» To do
Write each entry out again exactly, with nothing omitted.

» Extracted information
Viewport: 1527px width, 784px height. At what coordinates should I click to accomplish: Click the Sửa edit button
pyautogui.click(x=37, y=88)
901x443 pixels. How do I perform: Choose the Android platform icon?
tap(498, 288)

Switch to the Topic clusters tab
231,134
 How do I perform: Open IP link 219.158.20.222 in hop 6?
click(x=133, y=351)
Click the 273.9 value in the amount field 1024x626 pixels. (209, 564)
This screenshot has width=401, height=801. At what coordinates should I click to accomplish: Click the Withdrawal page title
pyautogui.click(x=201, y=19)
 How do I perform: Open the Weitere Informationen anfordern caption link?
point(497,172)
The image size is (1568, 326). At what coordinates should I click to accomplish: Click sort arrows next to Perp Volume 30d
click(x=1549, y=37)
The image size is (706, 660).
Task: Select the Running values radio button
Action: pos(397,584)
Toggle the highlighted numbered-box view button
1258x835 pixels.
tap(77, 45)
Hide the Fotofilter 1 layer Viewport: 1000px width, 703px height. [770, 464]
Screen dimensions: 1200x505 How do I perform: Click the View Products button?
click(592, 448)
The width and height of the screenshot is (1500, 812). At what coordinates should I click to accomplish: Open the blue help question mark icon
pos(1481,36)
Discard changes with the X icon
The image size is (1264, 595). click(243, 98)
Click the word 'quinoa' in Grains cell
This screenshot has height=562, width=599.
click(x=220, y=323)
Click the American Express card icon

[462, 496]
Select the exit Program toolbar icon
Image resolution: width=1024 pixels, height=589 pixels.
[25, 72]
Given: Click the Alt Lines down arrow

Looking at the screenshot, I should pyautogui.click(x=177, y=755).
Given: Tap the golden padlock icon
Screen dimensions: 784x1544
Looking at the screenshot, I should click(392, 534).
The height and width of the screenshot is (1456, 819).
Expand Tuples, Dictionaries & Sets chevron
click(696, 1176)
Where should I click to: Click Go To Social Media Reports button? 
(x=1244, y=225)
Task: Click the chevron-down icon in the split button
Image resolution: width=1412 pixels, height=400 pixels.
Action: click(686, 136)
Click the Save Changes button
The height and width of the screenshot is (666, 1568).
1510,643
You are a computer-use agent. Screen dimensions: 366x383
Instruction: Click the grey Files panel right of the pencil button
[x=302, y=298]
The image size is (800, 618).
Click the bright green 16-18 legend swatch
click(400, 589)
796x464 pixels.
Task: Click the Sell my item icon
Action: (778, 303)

» Your solution
Viewport: 1527px width, 784px height. At what coordinates should I click to accomplish: Click the Sửa edit button
pyautogui.click(x=37, y=88)
901x443 pixels. How do I perform: Choose the Android platform icon?
tap(498, 288)

Switch to the Topic clusters tab
231,134
 How do I perform: Open IP link 219.158.20.222 in hop 6?
click(x=133, y=351)
Click the 273.9 value in the amount field 1024x626 pixels. (209, 564)
This screenshot has width=401, height=801. At what coordinates should I click to accomplish: Click the Withdrawal page title
pyautogui.click(x=201, y=19)
 How do I perform: Open the Weitere Informationen anfordern caption link?
point(497,172)
The image size is (1568, 326). At what coordinates should I click to accomplish: Click sort arrows next to Perp Volume 30d
click(x=1549, y=37)
The image size is (706, 660).
Task: Select the Running values radio button
Action: pos(397,584)
Toggle the highlighted numbered-box view button
1258x835 pixels.
tap(77, 45)
Hide the Fotofilter 1 layer Viewport: 1000px width, 703px height. [770, 464]
Screen dimensions: 1200x505 How do I perform: Click the View Products button?
click(592, 448)
The width and height of the screenshot is (1500, 812). At what coordinates should I click to accomplish: Open the blue help question mark icon
pos(1481,36)
Discard changes with the X icon
The image size is (1264, 595). click(243, 98)
Click the word 'quinoa' in Grains cell
This screenshot has height=562, width=599.
click(x=220, y=323)
Click the American Express card icon

[462, 496]
Select the exit Program toolbar icon
Image resolution: width=1024 pixels, height=589 pixels.
[25, 72]
Given: Click the Alt Lines down arrow

Looking at the screenshot, I should pyautogui.click(x=177, y=755).
Given: Tap the golden padlock icon
Screen dimensions: 784x1544
Looking at the screenshot, I should click(392, 534).
The height and width of the screenshot is (1456, 819).
Expand Tuples, Dictionaries & Sets chevron
click(696, 1176)
Where should I click to: Click Go To Social Media Reports button? 
(x=1244, y=225)
Task: Click the chevron-down icon in the split button
Image resolution: width=1412 pixels, height=400 pixels.
Action: click(686, 136)
Click the Save Changes button
The height and width of the screenshot is (666, 1568).
1510,643
You are a computer-use agent. Screen dimensions: 366x383
Instruction: Click the grey Files panel right of the pencil button
[x=302, y=298]
The image size is (800, 618).
Click the bright green 16-18 legend swatch
click(400, 589)
796x464 pixels.
Task: Click the Sell my item icon
Action: (778, 303)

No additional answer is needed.